Hawksmoor was supposed to build the large stone building now in King’s Great Court; and before him Wren was consulted; but this handsome edifice, resembling a stately home, also went to Gibbs, being built at the same time as his Senate.
King’s also contains works from the 1820s by William Wilkins, of whom I have spoken here as the architect of the National Gallery; but his finest Cambridge achievement is the great fortress-like facade of Corpus and its new courtyard behind it, with its magnificent chapel which supplanted that of St Benet. Cambridge was greatly expanded in the 1820s, and the university’s largest building at that time, New Court at John’s – a magnificent neo-Gothic extravaganza which features the river’s most wondrous aspect, with its lantern “wedding cake” – was started in 1827.

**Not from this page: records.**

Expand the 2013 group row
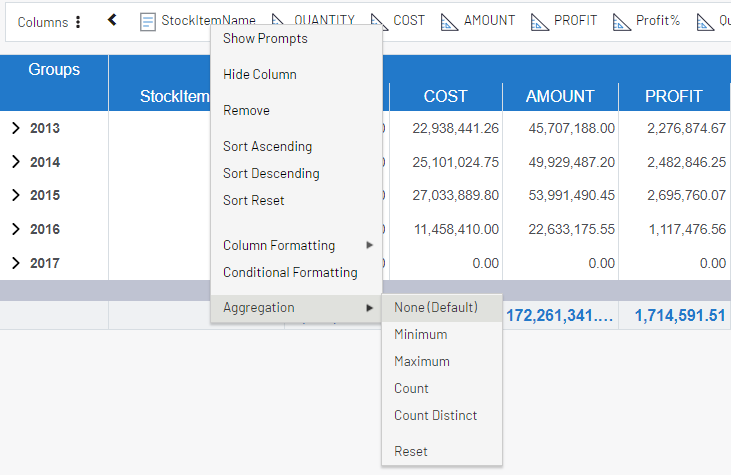 15,128
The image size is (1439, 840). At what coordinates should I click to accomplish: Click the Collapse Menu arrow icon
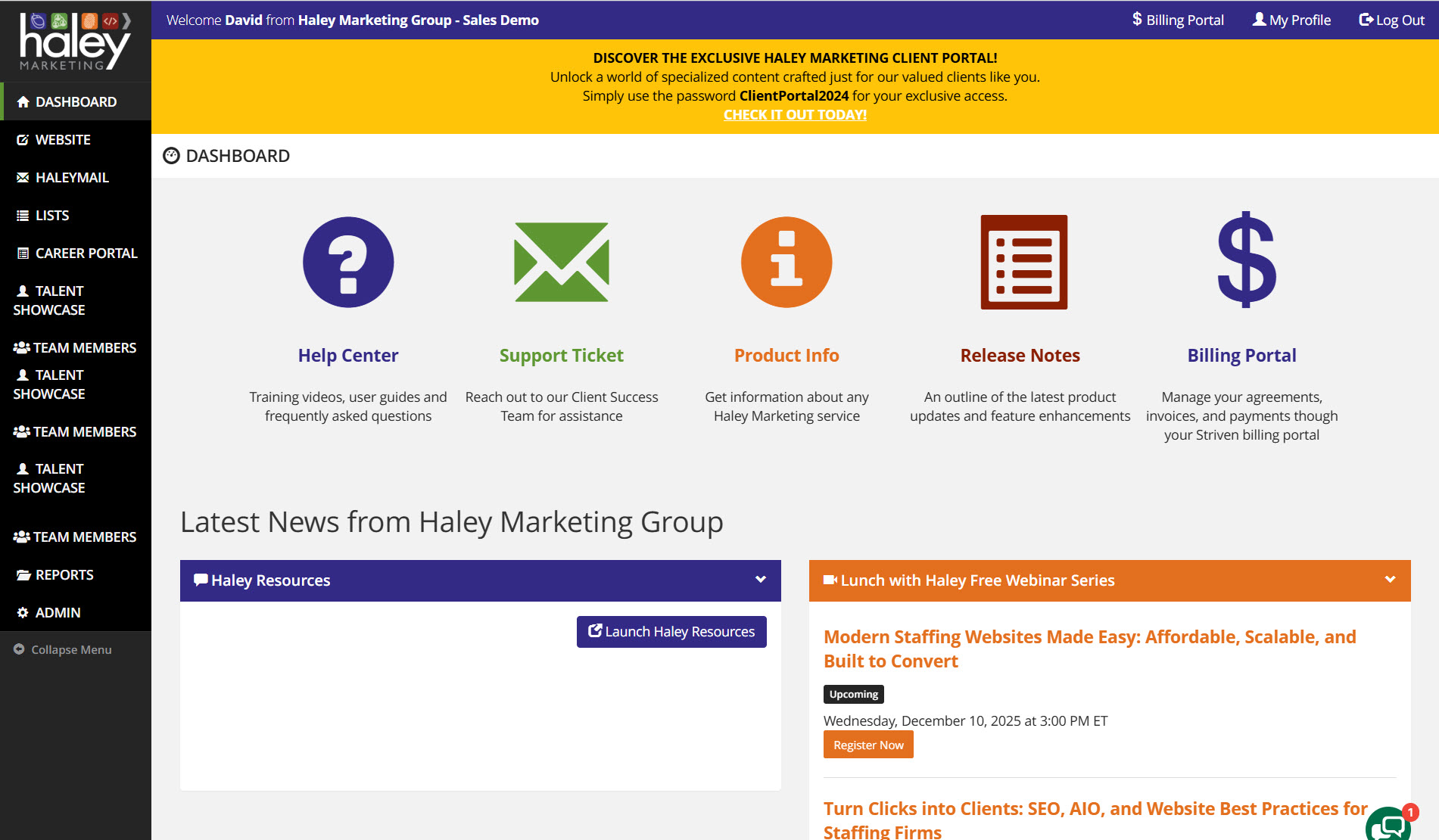click(19, 649)
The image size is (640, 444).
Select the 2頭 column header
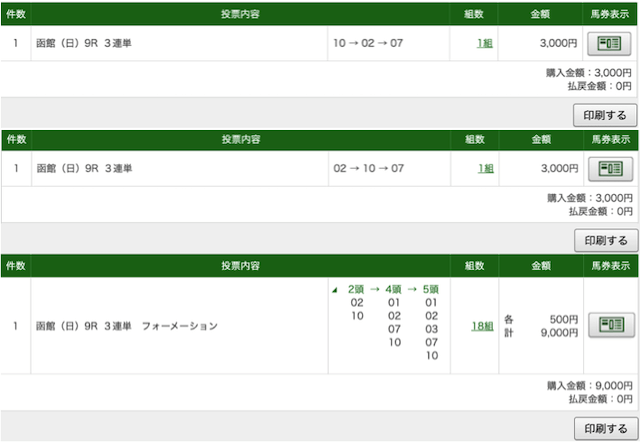[356, 289]
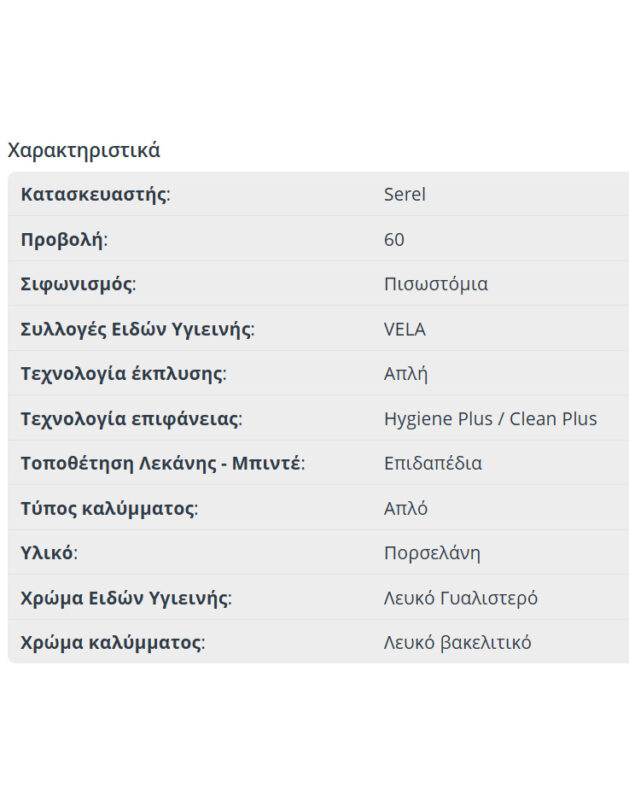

Wilkins was asked to compete for the commission but declined; it instead went to Thomas Rickman and Henry Hutchinson, whose style owed everything to Wilkins. Hutchinson also built another Cambridge landmark, the Bridge of Sighs, which connects the older parts of John’s to his newer courtyard.

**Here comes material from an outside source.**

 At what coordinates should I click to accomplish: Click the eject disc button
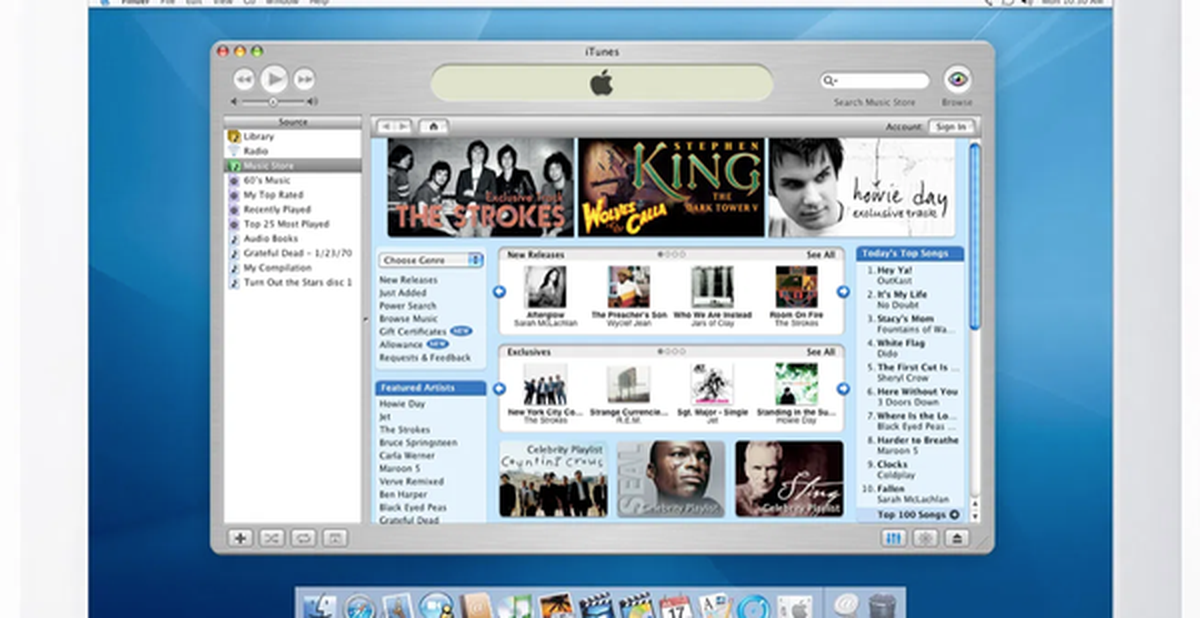957,538
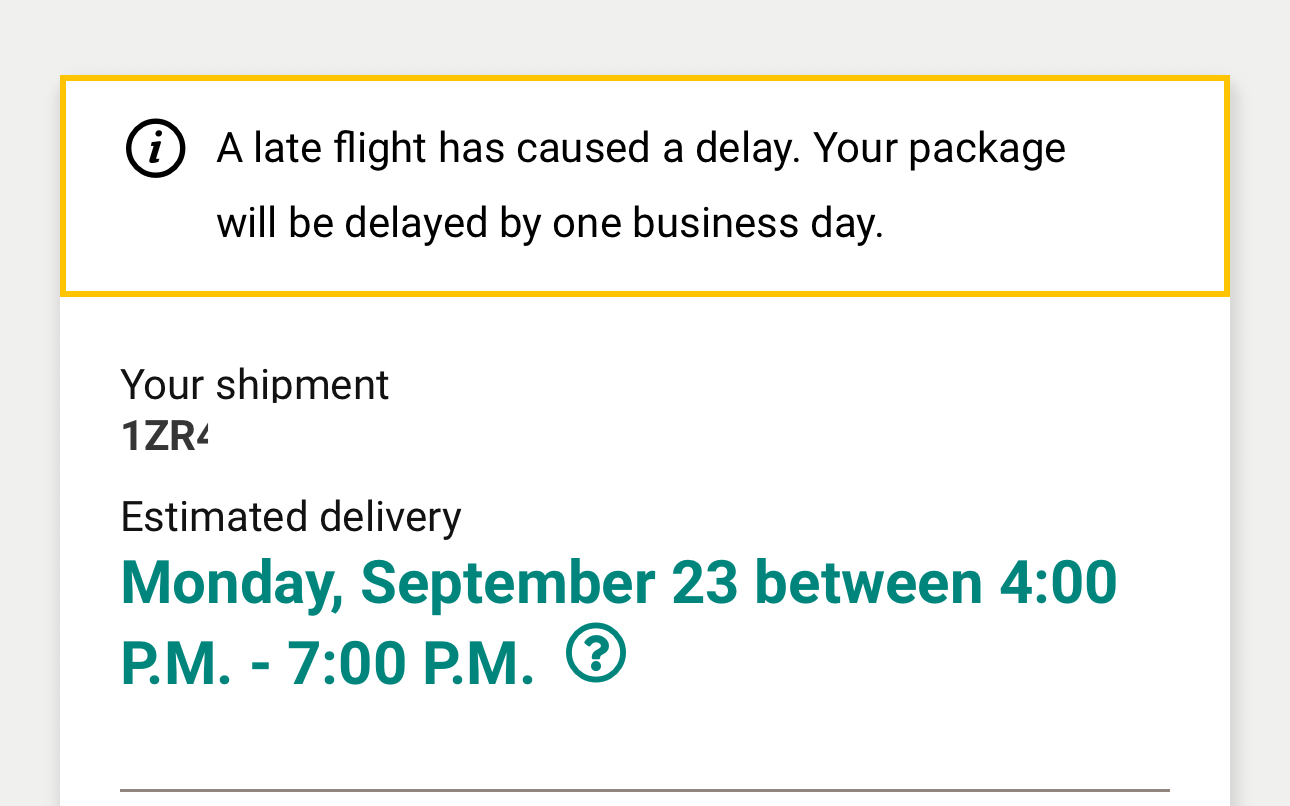Click the word "between" in delivery window
1290x806 pixels.
click(868, 582)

George Gilbert Scott, the most famous Gothic revivalist, built a chapel at John’s the size of a small cathedral. Rival GF Bodley’s 1860s All Saint’s, Jesus Lane, is a short walk to the east and, uncharacteristically in a city of towers, has a remarkable steeple. Another great Gothic, Alfred Waterhouse, built in Pembroke and Jesus but his most radical building in Cambridge was his first, the Union Society of 1863-65.

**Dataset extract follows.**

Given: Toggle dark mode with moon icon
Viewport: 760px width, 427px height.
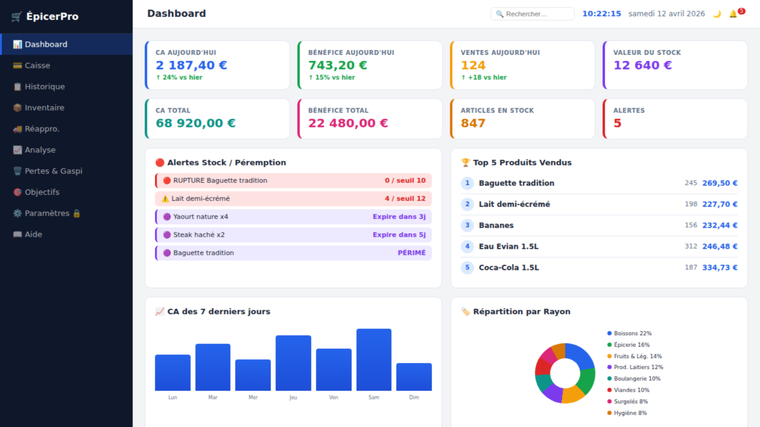Looking at the screenshot, I should point(716,14).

I have always been struck by the starkness of Giles Gilbert Scott’s great University Library of 1931-34, with its magnificent 157-foot tower and echoes of Battersea Power Station; it is Cambridge’s finest art deco building. And Cambridge’s architectural excellence, after a dip in the 1960s and 1970s, continues today: the recent Ann’s Court in Selwyn is tasteful and complementary to the rest of the college. Its new auditorium, its library and above all its belvedere show that architecture is successfully evolving in this ancient city.